The Polski Związek Krótkofalowców (PZK) (in English, Polish Amateur Radio Union) is a national non-profit organization for amateur radio enthusiasts in Poland. Key membership benefits of the PZK include the sponsorship of amateur radio operating awards, radio contests, and a QSL bureau for members who regularly communicate with amateur radio operators in other countries. PZK is the national member society representing Poland in the International Amateur Radio Union.

==History==
On February 22–24, 1930 Polski Zwiazek Krotkofalowcow (Polish Amateur Radio Union) was founded and professor Janusz Groszkowski of the Warsaw University of Technology was elected as its first President. World War II broke out in 1939 and amateur radio activities were ordered out of existence in Poland.

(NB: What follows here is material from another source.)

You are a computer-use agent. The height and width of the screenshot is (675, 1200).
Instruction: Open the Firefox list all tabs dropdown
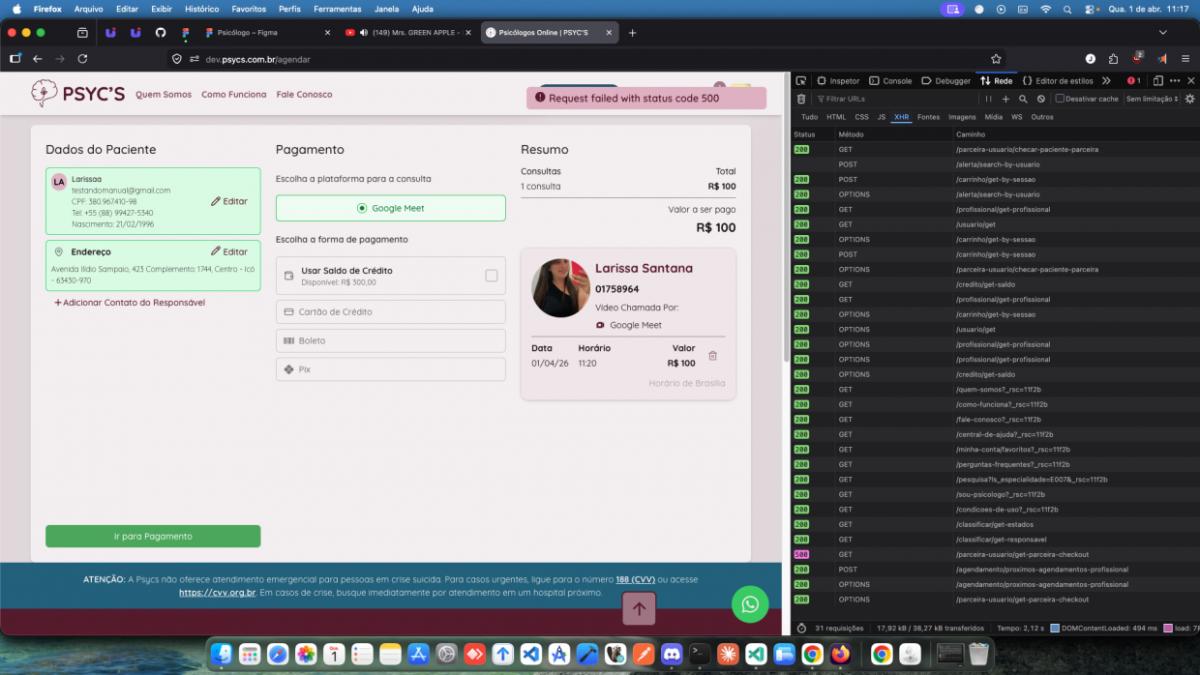click(1163, 33)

It took years for PZK to be reborn on January 11, 1957, and to have amateur radio licenses being issued. PZK activities were financed by the government then on and the membership was obligatory for those who wanted to enjoy amateur radio privileges. Anatol Jeglinski (SP5CM) was elected as the new PZK President. Since 1990, PZK is financed by members & donors and its membership is no longer a requirement for licensing in Poland.

==Organizational structure==
The PZK National Convention is supreme decision-making body, while daily affairs are run by Headquarters, the 5 member Presiding Committee. Committee members are elected for four years terms by the general membership delegates during National Convention and 33 field divisions directors. Executive officers are elected or appointed by the Committee itself.